Today, Kathy is a leader in the Family & Friends program. “Here at SMART for Family & Friends, [families] discover that their behaviors and the loved one’s addictive behavior have something in common,” she notes. “Both minimize discomfort but only for the moment.
” The choice to move away from this behavior and toward “the more rewarding path of recovery” is theirs.
Kathy facilitates weekly online meetings and assists in the development of training for Family & Friends volunteers. In addition, she has written extensively about the Family & Friends program for the SMART Recovery blog and newsletter and has given presentations in her community. In her talks, Kathy often focuses on the toxic atmosphere that can arise in a family struggling with addiction. She points to the tools that Family & Friends provides, tools that give loved ones hope and a guide for strength and empowerment. “So many people are struggling to find help,” she said. “Something we have learned is that it’s critical to provide that help early… before relationships with loved ones have been poisoned by fear, anger, pain and suffering.”
We thank Kathy for her continued dedication to SMART Recovery
About the 25 in 25 Volunteer Recognition Program
SMART Recovery celebrates its extraordinary community of volunteers who have built a worldwide organization devoted to supporting individuals recovering from addiction and their family members and friends. These volunteers include addiction scientists and treatment professionals who designed a self-empowering 4-Point Program® and joined people with the experience of recovery and trained them to lead mutual support group meetings.

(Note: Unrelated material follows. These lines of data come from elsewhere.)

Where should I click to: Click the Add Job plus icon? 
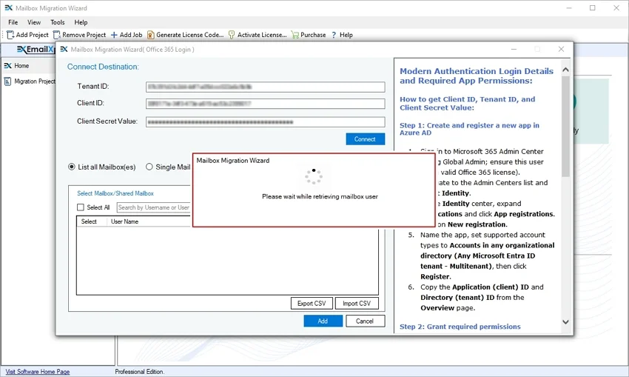click(114, 35)
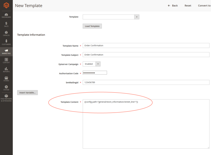211x155 pixels.
Task: Expand the Template dropdown
Action: point(111,17)
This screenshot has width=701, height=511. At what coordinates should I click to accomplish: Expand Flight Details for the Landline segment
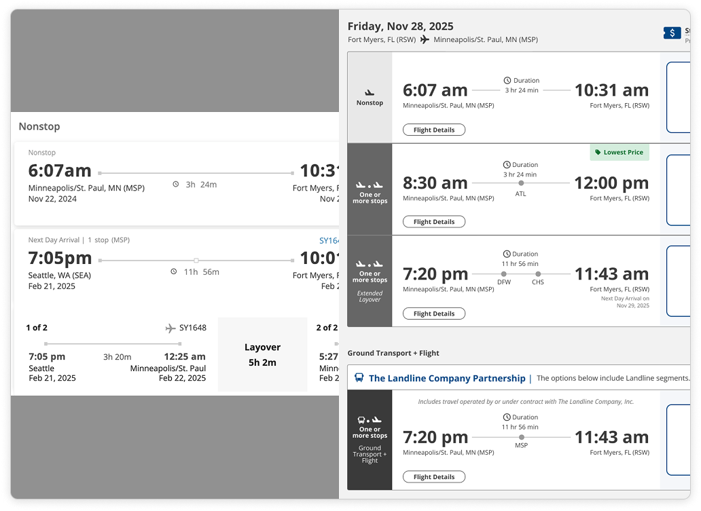434,476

Together they have created and refined a peer-professional mutual-support group model that combines the best science for treating addiction with the lived experience of recovering from addiction – the world’s largest and only community of this kind with thousands of group meetings around the world. Each year, participants in these groups help each other recover in-person and online and online meetings led by volunteers trained how to use the SMART program.